Common Mistakes and How to Avoid Them
Forgetting the inclusive boundaries. If you subtract dates manually (end minus start), you get the number of days between them, not counting the start day. NETWORKDAYS counts both endpoints. Always verify with a known simple case: Monday to Friday should return 5, not 4.
Listing holidays that fall on weekends. If you include a Saturday holiday in your list, it has zero effect on the count because Saturday was already excluded. This isn't wrong — it's just redundant. But if you're building a holiday list from a government source, don't bother filtering these out manually; the algorithm handles the overlap correctly.
Using the wrong year's holiday list. New Year's Day 2023 was a Sunday, observed on Monday January 2nd. New Year's Day 2024 was a Monday — no observation shift needed. The actual date on the government's official holiday calendar changes year to year. Always fetch the current year's list.
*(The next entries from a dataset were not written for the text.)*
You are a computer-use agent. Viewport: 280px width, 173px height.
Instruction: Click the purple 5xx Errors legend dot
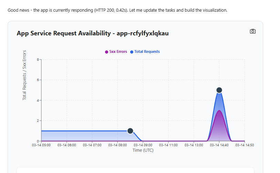tap(106, 52)
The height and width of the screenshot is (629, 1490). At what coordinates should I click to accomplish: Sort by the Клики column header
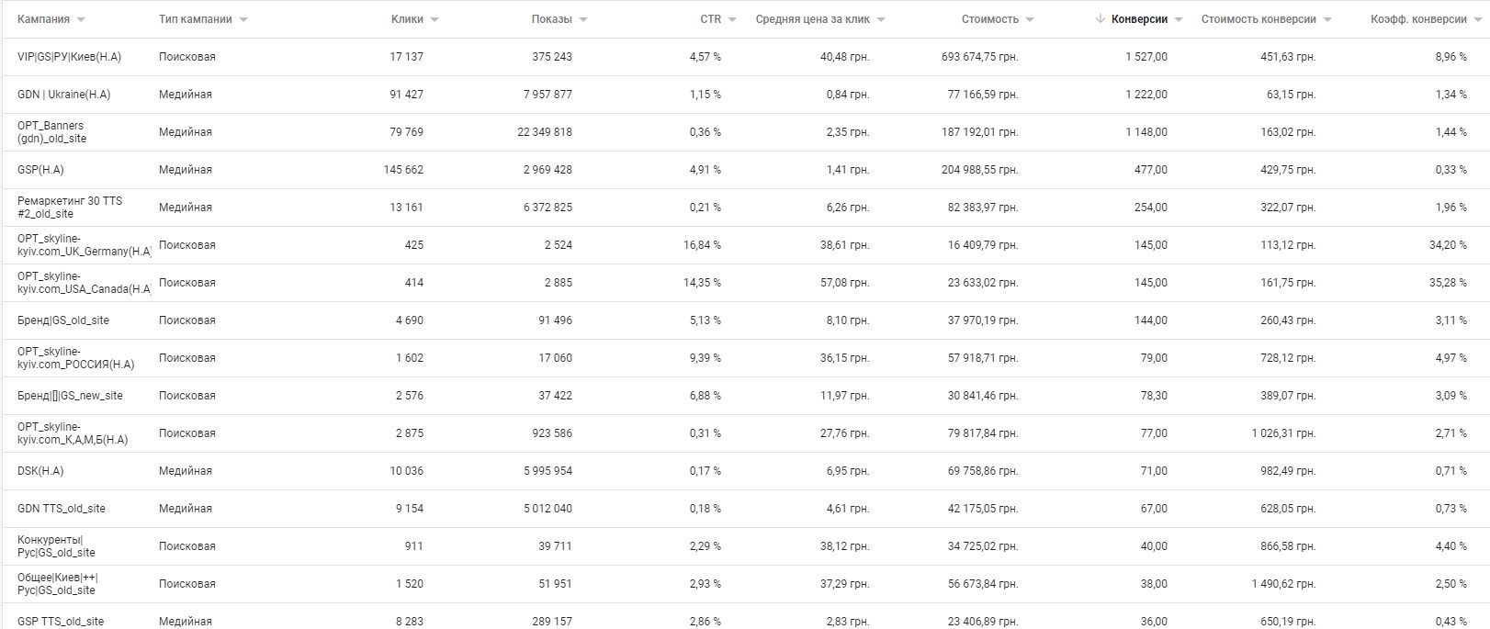[x=407, y=19]
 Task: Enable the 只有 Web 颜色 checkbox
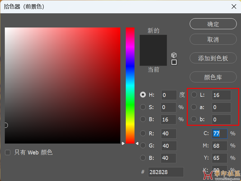(x=8, y=152)

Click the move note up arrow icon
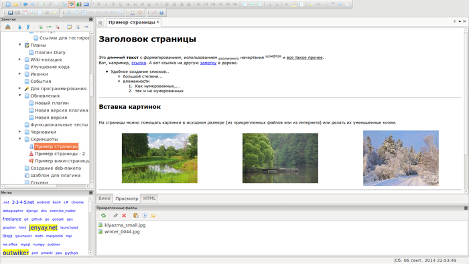28,27
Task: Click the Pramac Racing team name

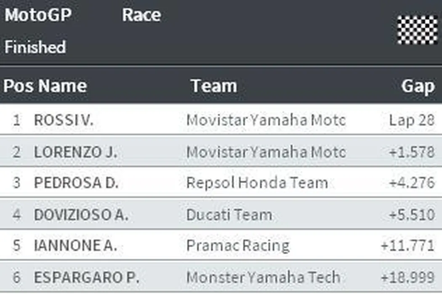Action: click(x=238, y=246)
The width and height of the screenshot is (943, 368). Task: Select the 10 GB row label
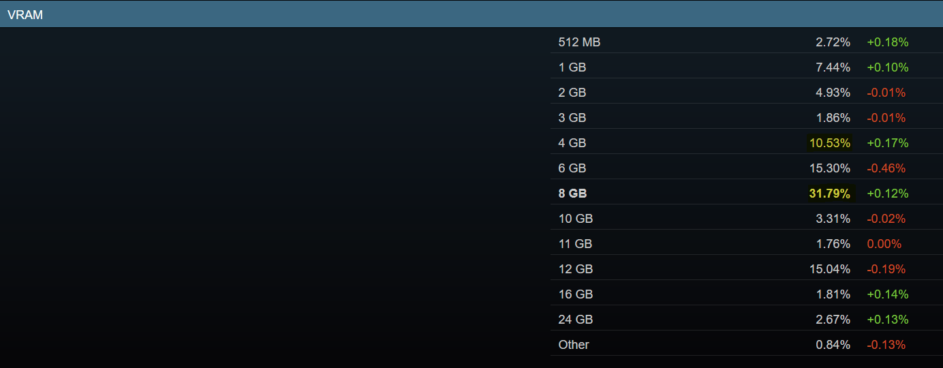pos(576,219)
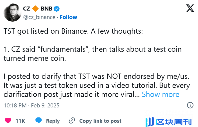This screenshot has width=198, height=127.
Task: Open the @cz_binance handle link
Action: coord(39,17)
Mixing date formats. A holiday list with entries like "25/12/2024", "Dec 25, 2024", and "2024-12-25" all mixed together is a parsing nightmare. Standardize on ISO 8601 (YYYY-MM-DD) and validate every entry before running the calculation.
The Reverse Problem: Finding the End Date from a Duration
NETWORKDAYS answers "how many working days between A and B?" But businesses frequently need the inverse: "given a start date and a 20-business-day duration, what is the end date?" Excel solves this with WORKDAY(start, days, [holidays]). The algorithm is the same logic run in reverse — step forward one calendar day at a time, skip non-working days, and decrement your counter until it hits zero. It's a useful complement to NETWORKDAYS and a natural next step for any business calculation toolkit.
Understanding NETWORKDAYS at this level — the inclusive counting, the timezone pitfalls, the holiday layering, the regional variability — turns what looks like a trivial formula into a genuinely powerful scheduling primitive. Whether you're running it in Excel, Google Sheets, or a browser tool, the math is the same. What changes is how carefully the implementation handles the edge cases.